• **WHAT THE EXERCISE ASKS**: In the entries that follow, the lines from the one with "Task: Collapse the Keyboards template group" through the one with "Given: Open the public folder" are the ones to write out, exactly and with both ends included. Nothing else should appear.

• **Dataset entries**:
-- -- --

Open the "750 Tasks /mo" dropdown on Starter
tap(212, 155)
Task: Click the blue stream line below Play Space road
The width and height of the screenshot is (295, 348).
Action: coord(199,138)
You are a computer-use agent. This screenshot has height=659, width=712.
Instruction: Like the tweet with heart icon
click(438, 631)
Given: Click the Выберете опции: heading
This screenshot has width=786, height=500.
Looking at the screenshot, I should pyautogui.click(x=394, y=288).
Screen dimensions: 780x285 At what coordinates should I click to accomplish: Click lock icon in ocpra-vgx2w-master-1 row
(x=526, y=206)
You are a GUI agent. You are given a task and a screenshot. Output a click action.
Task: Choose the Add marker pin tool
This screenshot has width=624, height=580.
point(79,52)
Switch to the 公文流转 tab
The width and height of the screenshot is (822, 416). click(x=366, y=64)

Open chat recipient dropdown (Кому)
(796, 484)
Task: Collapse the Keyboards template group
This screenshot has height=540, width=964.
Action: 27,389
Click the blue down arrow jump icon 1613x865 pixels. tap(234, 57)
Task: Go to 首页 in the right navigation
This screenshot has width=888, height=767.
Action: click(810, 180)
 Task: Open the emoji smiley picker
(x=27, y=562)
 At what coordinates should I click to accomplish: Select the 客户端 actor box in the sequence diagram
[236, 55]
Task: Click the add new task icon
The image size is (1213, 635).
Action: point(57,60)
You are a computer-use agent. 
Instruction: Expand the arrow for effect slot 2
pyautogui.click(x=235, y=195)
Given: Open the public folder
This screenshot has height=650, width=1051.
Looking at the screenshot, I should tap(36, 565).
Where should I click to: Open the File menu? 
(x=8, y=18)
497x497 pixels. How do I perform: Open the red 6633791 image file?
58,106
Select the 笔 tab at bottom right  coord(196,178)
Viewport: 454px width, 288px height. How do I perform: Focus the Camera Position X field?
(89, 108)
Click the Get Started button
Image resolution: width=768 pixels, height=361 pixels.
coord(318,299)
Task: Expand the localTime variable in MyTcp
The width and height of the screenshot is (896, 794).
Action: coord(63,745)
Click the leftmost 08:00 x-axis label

-- -- --

• **ANSWER**:
Task: Collapse the Keyboards template group
This screenshot has height=540, width=964.
Action: 27,389
Click the blue down arrow jump icon 1613x865 pixels. tap(234, 57)
Task: Go to 首页 in the right navigation
This screenshot has width=888, height=767.
Action: click(810, 180)
 Task: Open the emoji smiley picker
(x=27, y=562)
 At what coordinates should I click to accomplish: Select the 客户端 actor box in the sequence diagram
[236, 55]
Task: Click the add new task icon
The image size is (1213, 635).
Action: point(57,60)
You are a computer-use agent. 
Instruction: Expand the arrow for effect slot 2
pyautogui.click(x=235, y=195)
Given: Open the public folder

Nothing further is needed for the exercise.